Se podría decir muchísimo más sobre una carrera tan rica (que incluye la composición de apertura de las olimpíadas de Barcelona 1992, un montón de soundtracks más y la influencia pivotal en el dark jazz de bandas como Bohren und der club of Gore, que lo tomarán como sensei supremo), pero quizás la mejor muestra de su arte y de su universo se encuentre en una famosa entrevista disponible en Youtube. En ella, Badalamenti, detrás de su insigne fender Rhodes, explica cómo creó casi telepáticamente con Lynch el tema de Laura Palmer para Twin Peaks. El video comienza como muchas entrevistas, pero pronto la narración de los recursos empleados por Badalamenti se vuelve más pasional, al punto que mientras toca el piano y cuenta la anécdota con los ojos cerrados, ya no parece un entrevistado, sino alguien hipnotizado o hablando entre sueños. En el recuerdo, Lynch lo lleva, como en una meditación guiada, por sus imágenes, explicando qué sensaciones arrecian. Es un espectáculo que por momentos se vuelve incómodo, con una intensidad al borde de lo ridículo, pero de esas incomodidades que sólo se generan al presenciar algo impúdicamente verdadero.
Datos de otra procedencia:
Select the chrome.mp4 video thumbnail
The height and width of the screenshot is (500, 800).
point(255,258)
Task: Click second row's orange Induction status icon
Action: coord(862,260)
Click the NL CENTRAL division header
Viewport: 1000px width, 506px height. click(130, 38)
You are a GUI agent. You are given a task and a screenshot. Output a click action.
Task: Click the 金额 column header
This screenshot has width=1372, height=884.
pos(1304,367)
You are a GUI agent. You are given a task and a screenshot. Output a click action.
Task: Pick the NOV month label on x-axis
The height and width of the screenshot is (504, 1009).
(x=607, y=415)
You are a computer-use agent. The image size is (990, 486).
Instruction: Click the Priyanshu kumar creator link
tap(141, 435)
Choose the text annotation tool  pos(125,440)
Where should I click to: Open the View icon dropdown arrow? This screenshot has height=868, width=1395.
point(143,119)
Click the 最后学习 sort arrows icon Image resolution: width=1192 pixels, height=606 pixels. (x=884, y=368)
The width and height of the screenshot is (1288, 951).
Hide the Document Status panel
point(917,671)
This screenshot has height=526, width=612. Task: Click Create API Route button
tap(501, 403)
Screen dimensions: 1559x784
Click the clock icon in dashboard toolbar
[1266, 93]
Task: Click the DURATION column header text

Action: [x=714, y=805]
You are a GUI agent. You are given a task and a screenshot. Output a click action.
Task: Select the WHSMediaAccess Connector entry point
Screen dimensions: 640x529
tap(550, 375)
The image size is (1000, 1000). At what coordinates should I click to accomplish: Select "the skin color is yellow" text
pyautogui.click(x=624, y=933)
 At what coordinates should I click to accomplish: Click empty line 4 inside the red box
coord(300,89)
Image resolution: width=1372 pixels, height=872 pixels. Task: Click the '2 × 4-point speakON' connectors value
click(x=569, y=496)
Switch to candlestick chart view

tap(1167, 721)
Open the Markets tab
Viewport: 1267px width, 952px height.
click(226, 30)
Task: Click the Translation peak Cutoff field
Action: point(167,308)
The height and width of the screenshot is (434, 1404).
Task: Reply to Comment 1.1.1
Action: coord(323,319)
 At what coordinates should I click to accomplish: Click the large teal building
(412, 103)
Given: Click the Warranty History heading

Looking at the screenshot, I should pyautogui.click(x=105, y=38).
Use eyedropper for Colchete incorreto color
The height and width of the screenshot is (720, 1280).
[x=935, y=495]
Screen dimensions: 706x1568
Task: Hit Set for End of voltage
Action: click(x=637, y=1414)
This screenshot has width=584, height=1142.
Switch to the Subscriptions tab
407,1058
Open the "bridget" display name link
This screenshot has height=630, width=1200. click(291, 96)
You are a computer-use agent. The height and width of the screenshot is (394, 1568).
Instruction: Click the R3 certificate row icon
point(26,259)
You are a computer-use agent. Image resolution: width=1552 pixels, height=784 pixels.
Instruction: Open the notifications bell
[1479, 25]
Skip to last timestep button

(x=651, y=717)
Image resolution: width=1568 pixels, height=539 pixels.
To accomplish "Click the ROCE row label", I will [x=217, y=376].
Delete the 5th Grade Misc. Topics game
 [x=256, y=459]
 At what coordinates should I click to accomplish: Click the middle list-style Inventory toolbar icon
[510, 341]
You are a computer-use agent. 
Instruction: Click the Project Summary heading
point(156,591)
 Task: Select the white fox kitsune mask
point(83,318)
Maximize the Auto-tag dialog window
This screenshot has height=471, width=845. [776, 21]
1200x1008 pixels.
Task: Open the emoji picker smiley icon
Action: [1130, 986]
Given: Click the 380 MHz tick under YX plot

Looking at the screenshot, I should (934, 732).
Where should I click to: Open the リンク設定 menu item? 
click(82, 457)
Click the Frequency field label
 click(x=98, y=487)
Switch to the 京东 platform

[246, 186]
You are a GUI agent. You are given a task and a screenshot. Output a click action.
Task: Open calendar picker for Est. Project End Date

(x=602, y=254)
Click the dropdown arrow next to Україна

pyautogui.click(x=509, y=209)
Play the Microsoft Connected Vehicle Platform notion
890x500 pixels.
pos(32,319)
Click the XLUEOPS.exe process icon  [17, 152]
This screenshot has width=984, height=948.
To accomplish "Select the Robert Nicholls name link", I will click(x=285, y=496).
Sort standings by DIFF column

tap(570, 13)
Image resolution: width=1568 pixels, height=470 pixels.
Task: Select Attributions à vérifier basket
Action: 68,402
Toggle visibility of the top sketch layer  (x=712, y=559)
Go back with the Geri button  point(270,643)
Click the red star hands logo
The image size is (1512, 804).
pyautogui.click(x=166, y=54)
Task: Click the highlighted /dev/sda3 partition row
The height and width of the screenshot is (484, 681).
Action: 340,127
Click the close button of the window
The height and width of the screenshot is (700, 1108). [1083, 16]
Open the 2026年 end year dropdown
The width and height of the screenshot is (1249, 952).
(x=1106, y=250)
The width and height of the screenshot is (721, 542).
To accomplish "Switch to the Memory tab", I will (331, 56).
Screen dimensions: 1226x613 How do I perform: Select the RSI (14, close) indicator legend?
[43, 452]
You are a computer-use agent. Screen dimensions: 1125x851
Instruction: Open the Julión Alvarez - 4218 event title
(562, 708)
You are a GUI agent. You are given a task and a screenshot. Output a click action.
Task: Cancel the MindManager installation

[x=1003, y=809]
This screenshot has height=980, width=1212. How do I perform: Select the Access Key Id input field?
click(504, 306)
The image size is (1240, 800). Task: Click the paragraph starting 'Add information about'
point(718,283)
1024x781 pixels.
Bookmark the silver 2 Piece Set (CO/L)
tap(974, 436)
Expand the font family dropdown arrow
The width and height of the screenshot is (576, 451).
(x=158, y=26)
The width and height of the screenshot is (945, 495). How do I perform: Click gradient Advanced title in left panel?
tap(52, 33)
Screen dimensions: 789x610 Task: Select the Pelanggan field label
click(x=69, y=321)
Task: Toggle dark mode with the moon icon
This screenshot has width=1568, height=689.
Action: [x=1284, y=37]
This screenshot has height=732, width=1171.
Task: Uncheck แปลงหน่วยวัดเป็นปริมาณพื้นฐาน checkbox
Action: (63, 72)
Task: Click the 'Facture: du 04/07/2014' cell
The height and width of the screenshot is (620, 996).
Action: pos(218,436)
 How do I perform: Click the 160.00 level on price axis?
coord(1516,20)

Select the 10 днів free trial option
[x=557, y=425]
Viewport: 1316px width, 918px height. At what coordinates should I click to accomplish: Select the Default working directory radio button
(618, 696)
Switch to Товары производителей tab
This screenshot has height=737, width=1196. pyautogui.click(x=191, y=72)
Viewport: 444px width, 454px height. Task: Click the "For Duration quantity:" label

Al momento de terminar el tema (partiendo de la oscuridad del bosque a la más bella tristeza de la víctima de la telenovela) Badalamenti queda extasiado, al borde de las lágrimas, contando cómo él y Lynch se dieron un abrazo y concluyeron que esa iba a ser la principal pieza de la serie.
Nacido en 1937 y muerto el pasado domingo, fue alguien que supo más que ningún otro colaborador comprender los fantasmas del director, y que era para su universo oscuro lo mismo que esos rodillos en el corazón de la pianola. Alguien que acaba de morir, pero que con dos simples acordes podría hacer mover cualquier tabla de ouija.